*Texto para análise:*
###
6. A transição do 1.º para o 2.º ciclo só agrava estas situações, incluindo no 5.º e 6.º anos as ordens de saída da sala de aula, os procedimentos disciplinares e as suspensões.
7. Os alunos (a par das famílias), através de informações trimestrais, vão sendo sistemática e individualmente culpabilizados pelos seus comportamentos e resultados escolares, pois nunca aproveitam as capacidades que têm e as oportunidades que a escola especialmente lhes oferece, num processo que, quanto mais se amplia, mais coloca na sombra a responsabilidade da própria escola.
8. Diante das atitudes e dos comportamentos disruptivos dos alunos, sempre que se repetem, a escola pune e pune cada vez mais severamente os alunos em falta, que aumentam a gravidade dos comportamentos, num efeito de bola de neve, no quado de uma ação não dialógica e desencorajadora, que está bem longe das finalidades pedagógicas que a lei prevê.
9. O aluno, a braços com vários problemas no seu crescimento e diante deste modo de atuar da escola, vai desconectando da mesma, revelando cada vez maior desinteresse, mais elevado absentismo e uma recusa crescente da frequência das aulas, mesmo estando na escola, e vai acumulando uma crescente revolta.
10. Diante desta "espiral negativa", que atribui ao aluno a principal responsabilidade pela sua situação (porque não aproveita quer as imensas oportunidades que a escola lhe dá, quer as suas próprias capacidades) e sendo-lhe negado o seu verdadeiro rosto (a sua identidade pessoal e sociocultural é desmembrada) (Esteban, 2008), o aluno assume cada vez mais o exercício do papel que lhe é atribuído pela escola: o incapaz, o repetente, o malcriado, o rebelde, o que não tem nada a perder nem a ganhar.
###
*Conteúdo dos dados:*
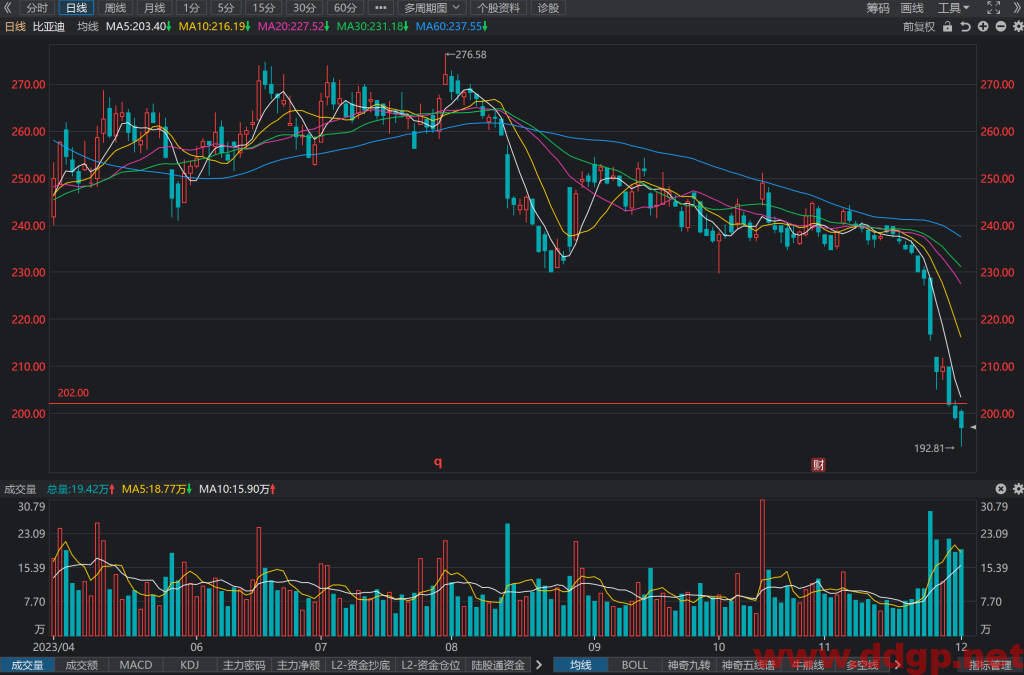Open 个股资料 stock profile
This screenshot has height=675, width=1024.
click(x=498, y=8)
###
*Atividade A:*
Traduza para o inglês esta frase do texto para análise: "A transição do 1.º para o 2.º ciclo só agrava estas situações, incluindo no 5.º e 6.º anos as ordens de saída da sala de aula, os procedimentos disciplinares e as suspensões."
*Atividade B:*
Segundo o texto para análise, por que motivo os alunos são culpabilizados pelos seus comportamentos e resultados escolares? Responda em uma a três frases.
*Atividade C:*
Transcreva do texto para análise o trecho que começa em "6. A transição" e termina em "e as suspensões.".

*Resultado esperado A:*
The transition from the 1st to the 2nd cycle only worsens these situations, including, in the 5th and 6th years, orders to leave the classroom, disciplinary proceedings and suspensions.

*Resultado esperado B:*
Os alunos são culpabilizados, através de informações trimestrais, porque se considera que nunca aproveitam as capacidades que têm nem as oportunidades que a escola especialmente lhes oferece.

*Resultado esperado C:*
6. A transição do 1.º para o 2.º ciclo só agrava estas situações, incluindo no 5.º e 6.º anos as ordens de saída da sala de aula, os procedimentos disciplinares e as suspensões.